╔══
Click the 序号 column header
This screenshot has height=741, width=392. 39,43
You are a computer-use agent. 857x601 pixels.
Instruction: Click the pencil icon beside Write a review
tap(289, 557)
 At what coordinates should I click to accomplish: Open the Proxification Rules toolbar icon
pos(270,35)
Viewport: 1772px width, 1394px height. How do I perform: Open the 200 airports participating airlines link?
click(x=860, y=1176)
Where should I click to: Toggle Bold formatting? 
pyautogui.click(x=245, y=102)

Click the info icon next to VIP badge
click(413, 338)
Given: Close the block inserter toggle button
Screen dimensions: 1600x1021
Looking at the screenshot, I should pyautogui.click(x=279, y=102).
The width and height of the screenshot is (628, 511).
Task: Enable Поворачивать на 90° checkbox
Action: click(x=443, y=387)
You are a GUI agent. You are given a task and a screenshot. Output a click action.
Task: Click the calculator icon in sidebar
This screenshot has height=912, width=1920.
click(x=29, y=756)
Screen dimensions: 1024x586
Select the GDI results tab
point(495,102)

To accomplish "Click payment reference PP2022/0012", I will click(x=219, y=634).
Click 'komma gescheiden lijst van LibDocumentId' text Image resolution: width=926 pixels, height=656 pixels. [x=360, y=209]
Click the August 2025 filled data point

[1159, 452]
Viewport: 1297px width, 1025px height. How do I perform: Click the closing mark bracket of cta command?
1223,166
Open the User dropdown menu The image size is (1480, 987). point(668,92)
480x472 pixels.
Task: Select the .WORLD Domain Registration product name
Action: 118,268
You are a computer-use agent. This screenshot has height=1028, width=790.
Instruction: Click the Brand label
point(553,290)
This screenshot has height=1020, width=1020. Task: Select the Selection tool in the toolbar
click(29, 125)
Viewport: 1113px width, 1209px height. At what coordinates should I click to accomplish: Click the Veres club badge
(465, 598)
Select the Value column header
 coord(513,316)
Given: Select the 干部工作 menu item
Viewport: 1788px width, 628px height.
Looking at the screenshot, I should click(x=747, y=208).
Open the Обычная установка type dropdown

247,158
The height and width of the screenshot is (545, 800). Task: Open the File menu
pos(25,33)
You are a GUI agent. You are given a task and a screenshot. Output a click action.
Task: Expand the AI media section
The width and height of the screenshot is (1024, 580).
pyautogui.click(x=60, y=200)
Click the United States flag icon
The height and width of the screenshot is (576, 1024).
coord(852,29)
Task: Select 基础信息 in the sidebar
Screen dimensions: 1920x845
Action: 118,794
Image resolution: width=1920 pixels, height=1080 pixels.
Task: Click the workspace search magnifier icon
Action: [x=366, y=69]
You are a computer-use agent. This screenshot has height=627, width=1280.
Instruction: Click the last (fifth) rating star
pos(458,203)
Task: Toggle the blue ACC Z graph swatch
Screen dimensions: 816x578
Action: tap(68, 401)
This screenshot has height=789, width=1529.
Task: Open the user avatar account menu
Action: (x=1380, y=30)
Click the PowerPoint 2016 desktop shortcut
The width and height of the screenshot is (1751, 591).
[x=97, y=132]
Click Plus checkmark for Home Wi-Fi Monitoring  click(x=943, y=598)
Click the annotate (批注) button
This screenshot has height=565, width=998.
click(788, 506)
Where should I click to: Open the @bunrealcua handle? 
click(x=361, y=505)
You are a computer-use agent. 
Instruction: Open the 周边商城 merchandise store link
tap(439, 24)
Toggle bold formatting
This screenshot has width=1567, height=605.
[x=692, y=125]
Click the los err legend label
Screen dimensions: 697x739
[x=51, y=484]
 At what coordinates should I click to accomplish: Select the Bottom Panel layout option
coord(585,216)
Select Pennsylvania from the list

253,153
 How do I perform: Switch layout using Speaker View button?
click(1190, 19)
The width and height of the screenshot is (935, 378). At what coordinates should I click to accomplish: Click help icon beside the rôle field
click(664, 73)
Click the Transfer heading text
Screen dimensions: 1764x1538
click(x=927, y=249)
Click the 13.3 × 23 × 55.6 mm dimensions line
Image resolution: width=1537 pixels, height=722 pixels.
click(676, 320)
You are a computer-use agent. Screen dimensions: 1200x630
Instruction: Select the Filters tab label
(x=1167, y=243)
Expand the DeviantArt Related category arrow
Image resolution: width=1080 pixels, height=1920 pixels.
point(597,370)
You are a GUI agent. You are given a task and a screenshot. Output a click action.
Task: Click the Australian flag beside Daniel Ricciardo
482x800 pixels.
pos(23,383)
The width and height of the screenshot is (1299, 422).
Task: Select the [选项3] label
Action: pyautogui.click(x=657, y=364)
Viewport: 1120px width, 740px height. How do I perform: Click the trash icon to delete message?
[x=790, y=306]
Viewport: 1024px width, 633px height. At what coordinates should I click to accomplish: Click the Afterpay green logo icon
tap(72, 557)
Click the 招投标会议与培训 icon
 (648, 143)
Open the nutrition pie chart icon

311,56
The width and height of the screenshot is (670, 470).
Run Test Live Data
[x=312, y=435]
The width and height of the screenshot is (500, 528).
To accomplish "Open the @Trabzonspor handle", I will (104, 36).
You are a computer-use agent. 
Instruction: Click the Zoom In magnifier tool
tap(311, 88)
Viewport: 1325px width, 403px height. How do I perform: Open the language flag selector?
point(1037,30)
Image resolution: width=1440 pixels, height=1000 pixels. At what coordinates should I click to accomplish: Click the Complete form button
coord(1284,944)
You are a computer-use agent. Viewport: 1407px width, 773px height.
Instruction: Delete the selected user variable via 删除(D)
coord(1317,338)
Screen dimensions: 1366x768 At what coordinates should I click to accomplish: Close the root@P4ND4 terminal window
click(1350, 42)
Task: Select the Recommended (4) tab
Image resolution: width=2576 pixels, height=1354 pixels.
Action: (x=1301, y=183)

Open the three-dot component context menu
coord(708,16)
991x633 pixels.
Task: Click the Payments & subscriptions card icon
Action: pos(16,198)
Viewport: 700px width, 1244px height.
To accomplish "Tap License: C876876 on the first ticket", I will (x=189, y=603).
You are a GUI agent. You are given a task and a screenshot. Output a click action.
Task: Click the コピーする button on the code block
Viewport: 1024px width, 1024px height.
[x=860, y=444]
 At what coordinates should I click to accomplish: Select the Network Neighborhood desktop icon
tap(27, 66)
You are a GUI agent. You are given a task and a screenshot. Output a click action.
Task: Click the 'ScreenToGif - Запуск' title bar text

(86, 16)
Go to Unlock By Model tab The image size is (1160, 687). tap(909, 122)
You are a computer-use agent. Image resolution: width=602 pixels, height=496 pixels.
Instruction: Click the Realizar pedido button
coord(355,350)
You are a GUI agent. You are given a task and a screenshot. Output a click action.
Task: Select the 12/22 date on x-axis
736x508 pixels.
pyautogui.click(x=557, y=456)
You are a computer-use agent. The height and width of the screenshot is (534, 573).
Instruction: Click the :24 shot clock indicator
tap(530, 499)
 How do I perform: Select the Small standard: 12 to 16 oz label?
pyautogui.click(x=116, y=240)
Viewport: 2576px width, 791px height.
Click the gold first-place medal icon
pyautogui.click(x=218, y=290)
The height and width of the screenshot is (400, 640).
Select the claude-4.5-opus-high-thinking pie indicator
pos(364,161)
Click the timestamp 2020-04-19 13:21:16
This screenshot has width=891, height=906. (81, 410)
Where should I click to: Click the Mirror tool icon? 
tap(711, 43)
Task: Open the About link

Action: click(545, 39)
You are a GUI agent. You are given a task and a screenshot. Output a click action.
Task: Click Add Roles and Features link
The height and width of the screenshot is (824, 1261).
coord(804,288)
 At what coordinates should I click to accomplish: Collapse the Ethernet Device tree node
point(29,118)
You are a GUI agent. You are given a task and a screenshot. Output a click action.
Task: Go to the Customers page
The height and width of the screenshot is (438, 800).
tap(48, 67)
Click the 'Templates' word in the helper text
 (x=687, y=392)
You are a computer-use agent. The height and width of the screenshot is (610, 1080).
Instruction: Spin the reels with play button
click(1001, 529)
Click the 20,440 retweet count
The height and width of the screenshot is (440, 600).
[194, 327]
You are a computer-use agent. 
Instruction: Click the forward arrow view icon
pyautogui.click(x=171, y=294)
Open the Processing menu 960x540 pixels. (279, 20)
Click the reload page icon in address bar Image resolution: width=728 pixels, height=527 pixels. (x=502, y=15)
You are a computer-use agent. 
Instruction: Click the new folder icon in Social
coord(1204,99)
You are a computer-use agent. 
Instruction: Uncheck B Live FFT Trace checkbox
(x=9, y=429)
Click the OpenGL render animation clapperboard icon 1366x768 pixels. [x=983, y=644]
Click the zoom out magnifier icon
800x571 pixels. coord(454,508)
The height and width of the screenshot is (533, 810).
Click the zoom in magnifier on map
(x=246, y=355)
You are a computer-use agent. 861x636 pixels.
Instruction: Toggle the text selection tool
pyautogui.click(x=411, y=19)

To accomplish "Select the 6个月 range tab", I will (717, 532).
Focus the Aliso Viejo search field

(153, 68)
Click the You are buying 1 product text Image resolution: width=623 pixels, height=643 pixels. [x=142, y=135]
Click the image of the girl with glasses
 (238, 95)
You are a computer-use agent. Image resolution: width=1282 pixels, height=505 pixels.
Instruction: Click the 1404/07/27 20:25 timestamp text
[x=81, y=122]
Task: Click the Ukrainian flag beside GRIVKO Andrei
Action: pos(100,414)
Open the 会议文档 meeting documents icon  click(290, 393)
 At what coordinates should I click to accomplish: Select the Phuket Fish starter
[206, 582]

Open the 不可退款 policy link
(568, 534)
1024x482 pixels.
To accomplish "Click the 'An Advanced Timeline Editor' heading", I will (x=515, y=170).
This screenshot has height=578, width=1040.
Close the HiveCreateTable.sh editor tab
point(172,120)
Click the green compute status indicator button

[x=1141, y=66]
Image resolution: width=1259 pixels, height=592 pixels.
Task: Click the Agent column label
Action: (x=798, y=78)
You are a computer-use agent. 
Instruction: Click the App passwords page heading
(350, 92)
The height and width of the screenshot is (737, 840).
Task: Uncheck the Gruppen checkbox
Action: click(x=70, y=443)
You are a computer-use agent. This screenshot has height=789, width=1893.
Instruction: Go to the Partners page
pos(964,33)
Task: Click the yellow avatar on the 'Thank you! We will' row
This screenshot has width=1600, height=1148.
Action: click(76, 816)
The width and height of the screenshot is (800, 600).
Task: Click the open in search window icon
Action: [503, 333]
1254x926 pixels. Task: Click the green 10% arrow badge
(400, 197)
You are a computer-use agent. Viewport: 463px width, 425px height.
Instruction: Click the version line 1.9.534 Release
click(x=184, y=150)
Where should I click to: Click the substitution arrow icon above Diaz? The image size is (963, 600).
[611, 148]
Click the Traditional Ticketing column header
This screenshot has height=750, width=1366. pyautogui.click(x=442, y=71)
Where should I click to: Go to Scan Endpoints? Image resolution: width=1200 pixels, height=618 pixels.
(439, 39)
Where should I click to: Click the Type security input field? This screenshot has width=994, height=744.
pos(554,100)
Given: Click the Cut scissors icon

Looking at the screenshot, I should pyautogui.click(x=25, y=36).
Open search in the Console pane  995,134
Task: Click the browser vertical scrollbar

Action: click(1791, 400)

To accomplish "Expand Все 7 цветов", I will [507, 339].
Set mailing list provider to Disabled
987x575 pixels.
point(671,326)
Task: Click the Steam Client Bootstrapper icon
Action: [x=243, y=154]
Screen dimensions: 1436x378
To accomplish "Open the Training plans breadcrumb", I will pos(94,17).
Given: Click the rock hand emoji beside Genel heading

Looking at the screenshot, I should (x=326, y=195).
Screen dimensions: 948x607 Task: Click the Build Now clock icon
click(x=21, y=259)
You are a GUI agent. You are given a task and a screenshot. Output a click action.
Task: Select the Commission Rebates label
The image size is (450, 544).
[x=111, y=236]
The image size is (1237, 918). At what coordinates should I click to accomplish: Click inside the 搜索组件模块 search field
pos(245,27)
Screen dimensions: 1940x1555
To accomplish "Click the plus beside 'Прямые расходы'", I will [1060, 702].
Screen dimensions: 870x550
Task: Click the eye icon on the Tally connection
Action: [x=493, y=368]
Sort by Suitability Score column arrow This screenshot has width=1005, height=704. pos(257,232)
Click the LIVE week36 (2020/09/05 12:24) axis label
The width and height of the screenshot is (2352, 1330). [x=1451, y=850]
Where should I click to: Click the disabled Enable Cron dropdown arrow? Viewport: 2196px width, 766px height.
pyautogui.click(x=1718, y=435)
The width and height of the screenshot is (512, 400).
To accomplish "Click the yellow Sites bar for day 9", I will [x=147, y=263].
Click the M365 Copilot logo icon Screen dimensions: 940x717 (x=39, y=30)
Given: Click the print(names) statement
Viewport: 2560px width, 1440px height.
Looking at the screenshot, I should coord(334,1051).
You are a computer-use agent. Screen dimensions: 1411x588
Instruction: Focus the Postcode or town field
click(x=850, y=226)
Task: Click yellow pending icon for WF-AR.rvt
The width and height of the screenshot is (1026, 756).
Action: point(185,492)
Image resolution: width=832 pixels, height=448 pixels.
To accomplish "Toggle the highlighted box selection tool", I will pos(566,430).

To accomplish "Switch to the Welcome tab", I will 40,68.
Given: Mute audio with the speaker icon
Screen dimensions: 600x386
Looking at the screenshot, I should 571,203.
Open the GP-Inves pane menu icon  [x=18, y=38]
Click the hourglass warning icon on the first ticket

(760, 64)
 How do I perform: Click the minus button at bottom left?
╚══
(Instructions to follow):
Where does the word "block" show up in the material? Copy out each line that has it.

(Exercise response):
Given: Close the block inserter toggle button
Task: Click the コピーする button on the code block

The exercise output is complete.